Discussion in 'Shower & bathtub Forum & Blog' started by greenbaypackersfan, Mar 30, 2010.

  1. greenbaypackersfan

    greenbaypackersfan New Member

    Messages:
    27
    Location:
    New Jersey
    Hi folks,
    My current home has 2.5 bath. The shower and sink in the 2nd bathroom (master as the main) has a clung/thump sound a few seconds after I shut off the sink faucet / or shower. It does not do this in the main bathroom faucet nor shower and only at the second bathroom.
    I have read about the water hammering and the technique of solving the possible air bubble that is inside the copper line. I shut off the main water valve and open all the faucets to let the water drain first then lowest point of faucet / closest to the main water valve coming in from the house, then opened up all of the 2nd floor faucets. That didn't solve the problem at all and the clung, or single thump sound came back after I open up the 2nd floor faucet and let it run for awhile.

    The sound is sort of *THUMP* follows with a stretching sound somewhere in the attic (as the main bathroom is on the 2nd floor. <attic on a level above.) I went up to the attic to see and no pipes are broken. I can hear in the basement too and wonder if this could leak to possible serious damages in the future?

    please help.
  2. jadnashua

    jadnashua Retired Defense Industry Engineer xxx

    Messages:
    21,824
    Location:
    New England
    The hassle with a water hammer is the pipe can move if not anchored, and then it may rub on something long enough to eventually create a hole. It is also tough on washers and hoses. Water hammer occurs when you have a fast closign valve - the water has intertia, and tries to continue to move and any loose pipe can bang against something. The shock wave can propagate a ways, but is normally most noticeable at the valve you shut off since that is the way the water is moving.

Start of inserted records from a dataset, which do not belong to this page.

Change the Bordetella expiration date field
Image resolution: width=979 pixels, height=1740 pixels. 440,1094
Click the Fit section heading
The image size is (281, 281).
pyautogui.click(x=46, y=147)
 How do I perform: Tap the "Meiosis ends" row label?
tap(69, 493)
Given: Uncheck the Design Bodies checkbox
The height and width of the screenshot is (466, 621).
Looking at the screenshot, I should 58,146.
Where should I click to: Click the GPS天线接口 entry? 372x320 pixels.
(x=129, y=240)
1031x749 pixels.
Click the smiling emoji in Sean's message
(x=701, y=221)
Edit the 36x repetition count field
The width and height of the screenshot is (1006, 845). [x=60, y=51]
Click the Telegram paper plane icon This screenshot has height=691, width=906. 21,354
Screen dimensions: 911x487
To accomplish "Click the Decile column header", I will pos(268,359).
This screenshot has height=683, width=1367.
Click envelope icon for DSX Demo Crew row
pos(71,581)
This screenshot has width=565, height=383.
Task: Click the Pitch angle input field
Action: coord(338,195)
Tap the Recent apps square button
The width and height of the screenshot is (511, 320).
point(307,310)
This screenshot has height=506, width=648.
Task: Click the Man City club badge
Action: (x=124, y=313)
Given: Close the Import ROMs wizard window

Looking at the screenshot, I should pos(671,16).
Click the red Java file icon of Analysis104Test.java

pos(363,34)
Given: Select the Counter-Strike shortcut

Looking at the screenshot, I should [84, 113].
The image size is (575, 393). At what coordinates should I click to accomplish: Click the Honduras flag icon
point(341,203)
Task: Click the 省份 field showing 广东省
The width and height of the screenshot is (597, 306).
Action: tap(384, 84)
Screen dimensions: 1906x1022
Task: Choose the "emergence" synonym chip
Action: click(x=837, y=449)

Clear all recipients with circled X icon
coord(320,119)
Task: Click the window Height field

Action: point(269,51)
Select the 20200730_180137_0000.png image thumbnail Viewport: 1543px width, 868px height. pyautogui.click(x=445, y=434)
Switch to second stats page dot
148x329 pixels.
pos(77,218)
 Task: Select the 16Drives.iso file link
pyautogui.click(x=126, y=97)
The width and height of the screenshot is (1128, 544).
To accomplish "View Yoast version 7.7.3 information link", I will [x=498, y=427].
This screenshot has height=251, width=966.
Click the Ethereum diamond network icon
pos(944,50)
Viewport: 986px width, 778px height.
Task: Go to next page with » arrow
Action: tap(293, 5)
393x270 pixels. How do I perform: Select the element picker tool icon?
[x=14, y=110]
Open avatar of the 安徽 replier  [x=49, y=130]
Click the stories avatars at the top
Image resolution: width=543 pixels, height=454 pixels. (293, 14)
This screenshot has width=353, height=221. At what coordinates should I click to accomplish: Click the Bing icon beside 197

    What is your water pressure? You may need a PRV to bring it down. The higher the pressure, the faster the water can move, the more this can happen. It normally doesn't occur with faucets...it is more common from things with fast acting valves like washing machines, ice makers, etc.
  3. greenbaypackersfan

    greenbaypackersfan New Member

    Messages:
    27
    Location:
    New Jersey
    No, I doesn't happen on my washing machine or the ice maker. It only does it on the 2nd bathroom on the 2nd floor. The master bathroom which is a couple of doors down the hall does not make such sound. It does it on the sink faucet and the bathroom shower when the water is turned off... the loud thump sound is repeative and slowly to die down as time goes.
    I thought it has air in the pipes so I did the whole shutting off the main water valve and turn on all the faucet , shower, garden hose etc., but that didn't solve the problem. One other thing someone mentioned was, perhaps I'm turned the the hot water temperature knob too high so after a good hot shower, it does that.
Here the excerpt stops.